Enfin, passage obligé compte tenu à la fois du thème et du lieu, Jean-Baptiste Lully (1632-1687) fut le dernier compositeur représenté ce soir au travers de plusieurs œuvres, les deux premières étant des ballets: le Ballet d’Alcidiane (1658), grand spectacle en trois parties, chacune comportant sept entrées, qui mêle adroitement musique française et musique italienne (cette-dernière demeurant prépondérante dans l’ensemble de l’ouvrage), et le Ballet des Amours déguisées (1664), composé pour les fêtes de Carnaval au cours desquelles le roi lui-même dansa. Force est de constater que la richesse mélodique est beaucoup plus grande chez Lully que chez ses prédécesseurs italiens. Le premier air donna à entendre les deux chanteuses dans un ensemble d’une finesse absolue, le deuxième air, chanté par Karine Deshayes seule, ayant été perturbé par un petit incident technique (une corde du violon de Patrick Oliva se cassa), qui permit au public de voir l’air bissé afin de l’entendre avec son orchestration complète!

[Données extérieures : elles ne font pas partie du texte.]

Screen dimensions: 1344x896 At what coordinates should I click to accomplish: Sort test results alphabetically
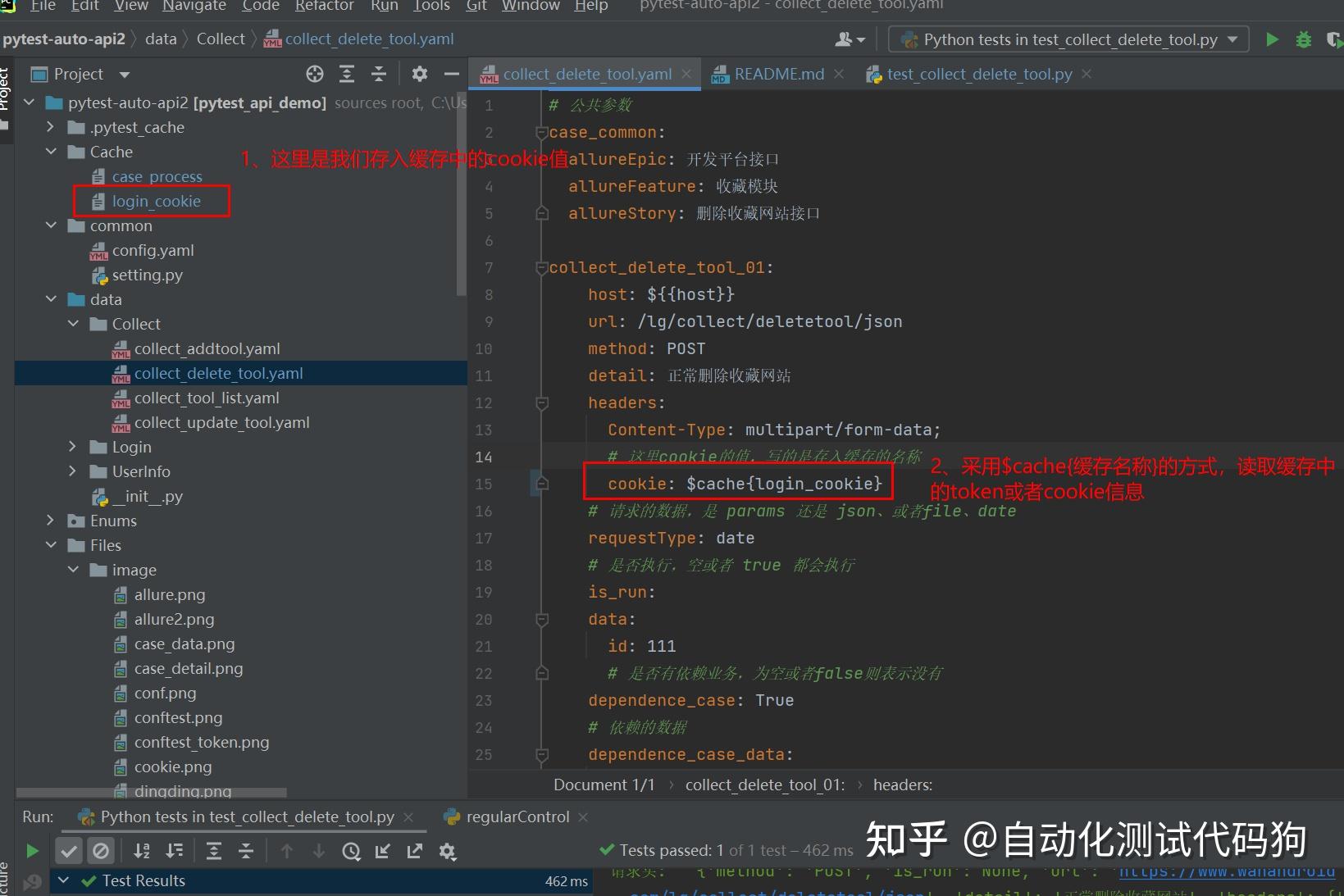click(142, 851)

Enfin, de trop brefs extraits de Psyché (partition datant de 1671 mais remaniée en 1678) et du Bourgeois gentilhomme (1670) permirent d’apprécier une dernière fois Sandrine Piau seule (qui pleure littéralement dans son aria «Deh! Piangete al pianto moi...», et nous avec!) ou chantant avec Karine Deshayes dans un dialogue à la tonalité étonnement printanière («Bel tempo che vola»).
Une fois les artistes chaleureusement salués par un public conquis, on peut alors doucement quitter les lambris de l’opéra royal pour prendre les larges escaliers de marbre qui nous conduisent à l’air libre. L’esprit empli d’émotions diverses, conscient d’avoir véritablement vécu un moment hors du temps, on se surprend à ne même pas jeter le moindre coup d’œil à la fière statue équestre de Louis XIV qui domine la place d’armes: un comble...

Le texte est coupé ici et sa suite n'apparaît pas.